Each rule in the rules array accepts:

action: retry | continue | stop | fail
condition: <boolean expression>
max_attempts: <maximum retry attempts>
backoff: none | constant | linear | exponential | jitter
backoff_base: <base duration in seconds for backoff>
message: <custom message for rule execution>

Authentication Configuration

The <authentication configuration map> accepts the keys below:

type: none | static | basic | oauth2 | aws-sigv4 | hmac | sequence
expires: <re-authentication interval in seconds>

# Static header authentication
headers: {<map of header name to value>}

# Basic authentication
username: <username>
password: <password>

# OAuth2 authentication
flow: client_credentials | authorization_code | device_code
authentication_url: <OAuth token URL>
authorization_url: <OAuth authorization URL>
device_auth_url: <OAuth device auth URL>
client_id: <OAuth client ID>
client_secret: <OAuth client secret>
scopes: [<array of OAuth scopes>]
redirect_uri: <OAuth redirect URI>

# AWS Signature V4 authentication
aws_service: <AWS service name>
aws_access_key_id: <AWS access key>
aws_secret_access_key: <AWS secret key>
aws_session_token: <AWS session token>
aws_region: <AWS region>
aws_profile: <AWS profile>

# HMAC authentication
algorithm: sha256 | sha512
secret: <HMAC secret key>
signing_string: <template for string to sign>
request_headers: {<map of header name to value template>}
nonce_length: <random nonce length in bytes>

# Sequence authentication (custom calls)
sequence: [<array of authentication calls>]

Iteration Configuration

The <iteration configuration map> accepts the keys below:

over: <expression that evaluates to an array or queue>
into: <state variable name to store current iteration value>
if: <condition expression to evaluate before iteration>
concurrency: <maximum parallel iterations>

Endpoint Dependencies

The depends_on field explicitly declares that an endpoint depends on other endpoints completing first.
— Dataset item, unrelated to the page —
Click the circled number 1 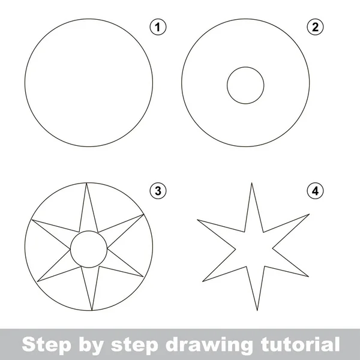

This is useful for controlling execution order.

endpoints:
  # First endpoint: Collects customer IDs
  customers:
    request:
      url: "{state.base_url}/customers"
    response:
      processors:
        - expression: "record.id"
          output: "queue.customer_ids"

  # Second endpoint: Depends on customers endpoint
  customer_orders:
    depends_on: ["customers"]  # Wait for customers to complete first
    iterate:
      over: "queue.customer_ids"
      into: "state.customer_id"
    request:
      url: "{state.base_url}/customers/{state.customer_id}/orders"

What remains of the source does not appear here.